With an agreement in place, the process of creating the government can continue, with UNMIK's 20 administrative departments consolidated into nine ministries. Still, UNMIK will retain certain competencies-including security, international affairs, and fiscal authority. In addition, the Kosovo Protection Corps (KPC), formed in 1999 as a repository for recently demobilized KLA fighters and granted the mandate of a civil-emergency force, will remain under UNMIK's jurisdiction. The problem of what to do with the KPC, many of whose 5,000 members were to have been decommissioned by this time, remains complicated. While an indigenous security force is sorely needed to gradually relieve KFOR troops of their duties, KPC members have been suspected of involvement in organized crime, ethnic violence, and war crimes.

In contrast, there has been considerable progress toward the creation of an indigenous, multiethnic police force to relieve the more than 4,400 UNMIK police officers who were still performing the bulk of the policing duties in early 2002. In January, UNMIK announced a targeted strength of 10,000 police officers for the Kosovo Police Service (KPS). The high-level police work, including arrests for war crimes and ethnic violence, is still handled exclusively by the UNMIK police force, which will soon be headed by Stefan Feller, presently the chief of police in Dusseldorf, Germany.

Beginning late last year, the international community stepped up its enforcement efforts against suspected criminals. In November, UNMIK police arrested Gani Ymeri, a KPC regional commander, charging him with crimes of ethnic violence against Serbs. And in the largest action by the international police, on January 28, three Kosovar Albanians were arrested for alleged war crimes. The three men-Letif Gashi, Naim Kadriu, and Nazif Mehmeti-were all, at one time, members of the KPC. Kadriu was a DPK party secretary at the time of his arrest. UNMIK emphasized that these were arrests of individuals for specific crimes and that the organizations were not being targeted. Nonetheless, the arrests, signaling a tougher stance by the international community on rampant crime and gangsterism in Kosovo, were met with a wave of violent protests, culminating in a 5,000-strong demonstration in central Pristina, organized by the Association of KLA Veterans. The protesters attacked UNMIK police officers and shouted anti-UNMIK slogans such as "UNMIK is Serbia." It is by no means clear, however, that these extreme elements have the sympathy of the broader population, nor does this show of force by hard-liners seem to have shaken UNMIK's resolve. The international police force responded to the violent protest by instituting tough, new laws on street demonstrations.

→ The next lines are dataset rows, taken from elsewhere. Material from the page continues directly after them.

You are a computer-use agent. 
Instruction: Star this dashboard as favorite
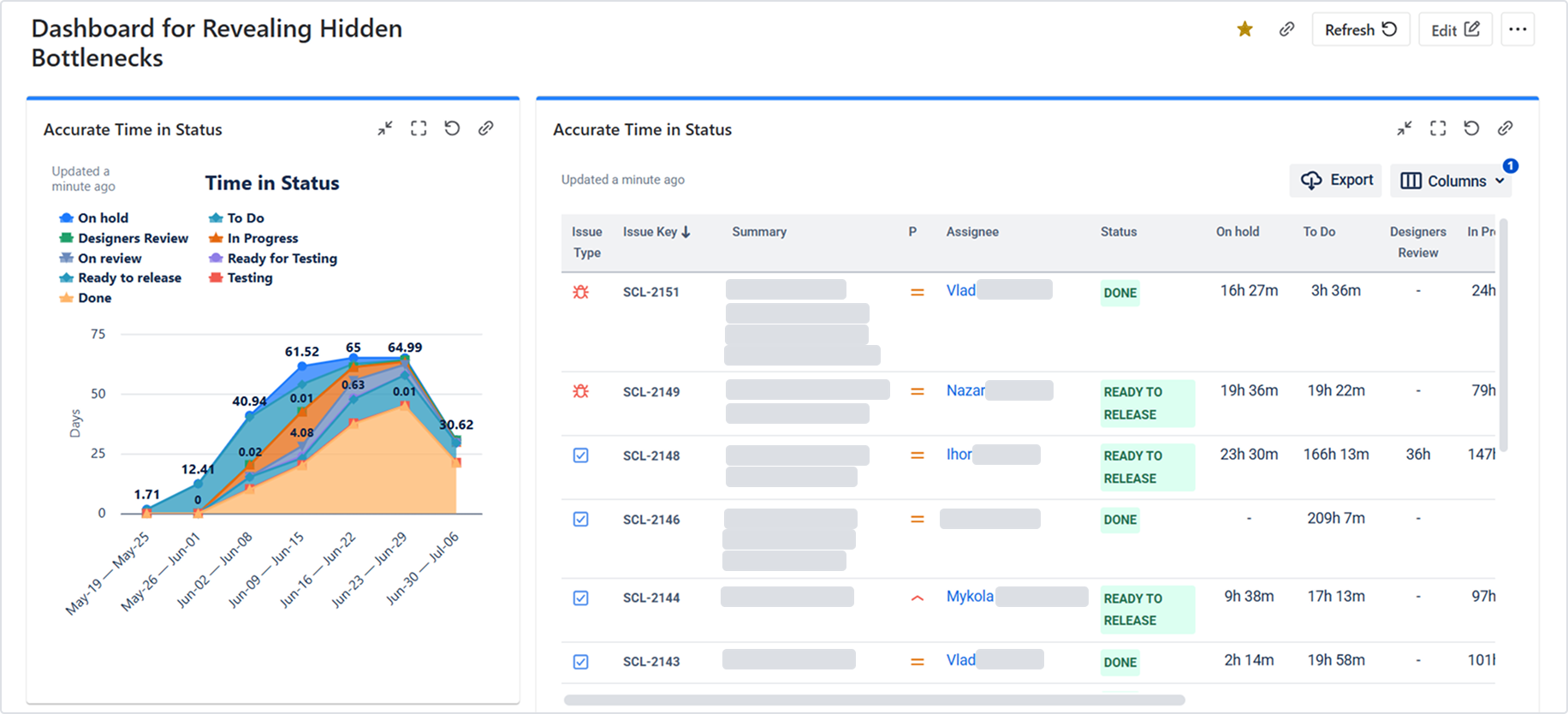[1244, 30]
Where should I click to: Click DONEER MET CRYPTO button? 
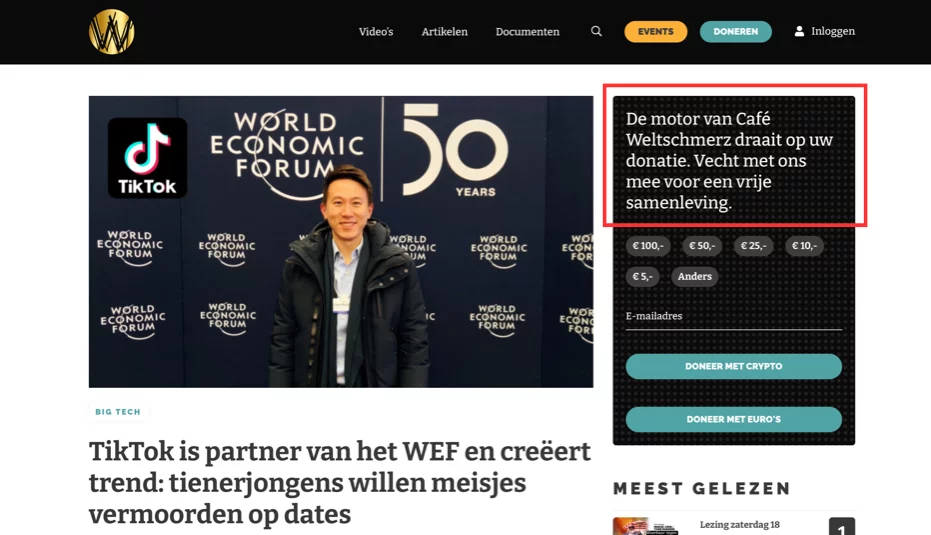(x=733, y=366)
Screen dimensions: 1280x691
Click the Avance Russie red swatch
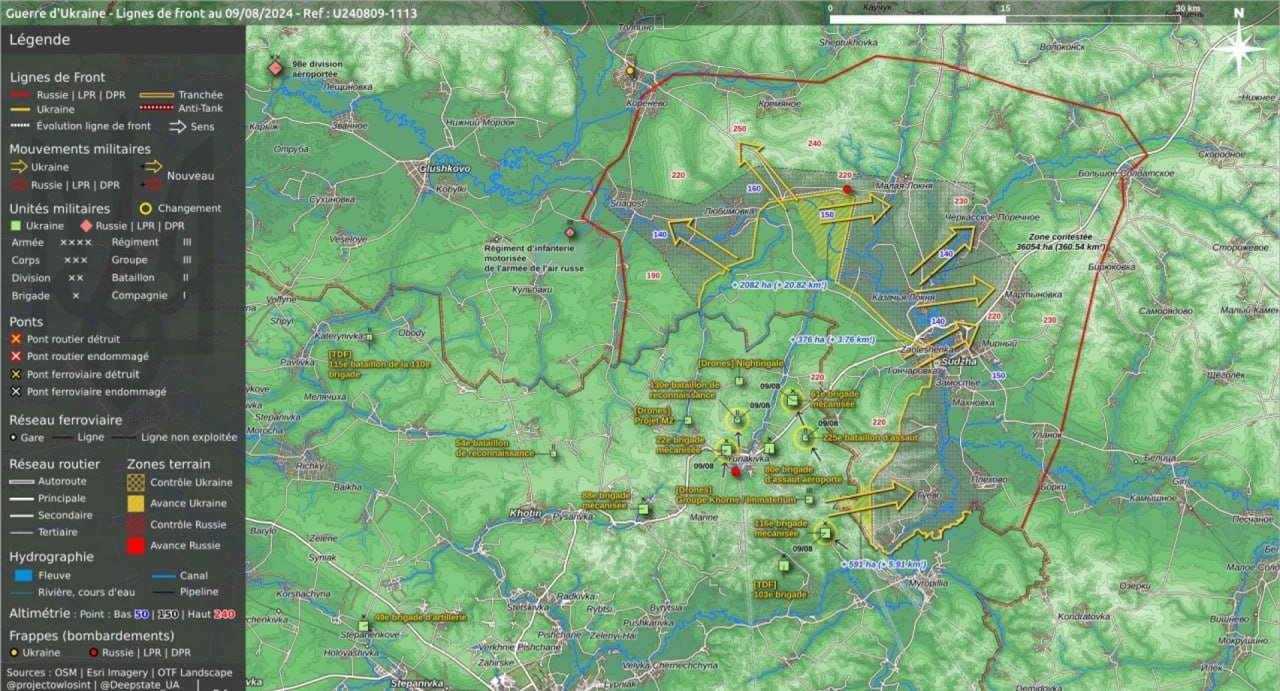136,545
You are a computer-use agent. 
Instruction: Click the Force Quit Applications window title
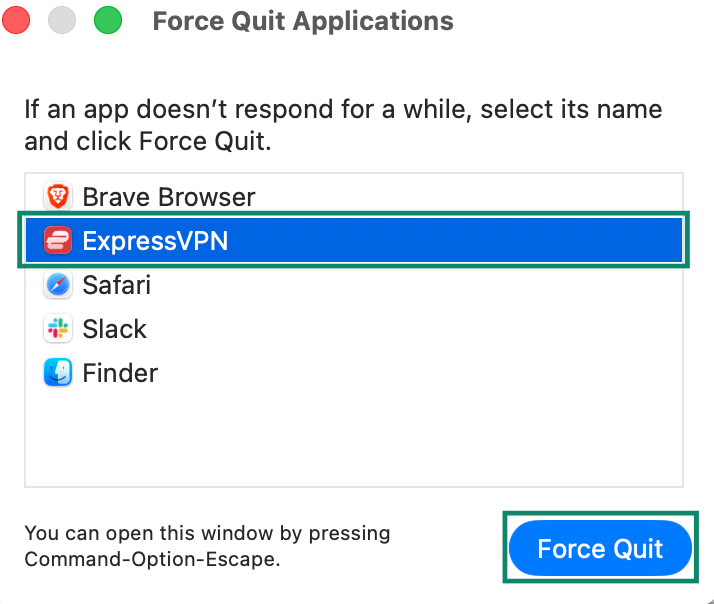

On December 18, the Kosovo Supreme Court ordered the release of three suspects in the bombing of a bus, on February 16, 2001, in which 11 Serbs were killed. The three men-Avdi Behluli, a former KLA member, and Cele Gashi and Jusuf Veliu, members of the KPC-were first arrested in March 2001. Later, on March 27, a panel of international judges on the Pristina's District Court released the men on grounds of insufficient evidence. However, Haekerrup, UNMIK chief at the time, issued an executive order the next day extending their detention for a month, the first of six such orders. These extrajudicial detentions were based on secret evidence, which could not be released in open court for fear of compromising its source. Kosovo's Supreme Court ultimately released the suspects because under Yugoslavia's Criminal Code, which is still applicable in Kosovo, covert evidence is inadmissible. This incident highlights the problem of a still-inadequate criminal-justice system as well as the tension between the nascent rule of law and UNMIK's extrajudicial powers. A revised criminal code, to replace the amalgam of former Yugoslav law and ad hoc UNMIK regulations that has been in force since 1999, is expected soon.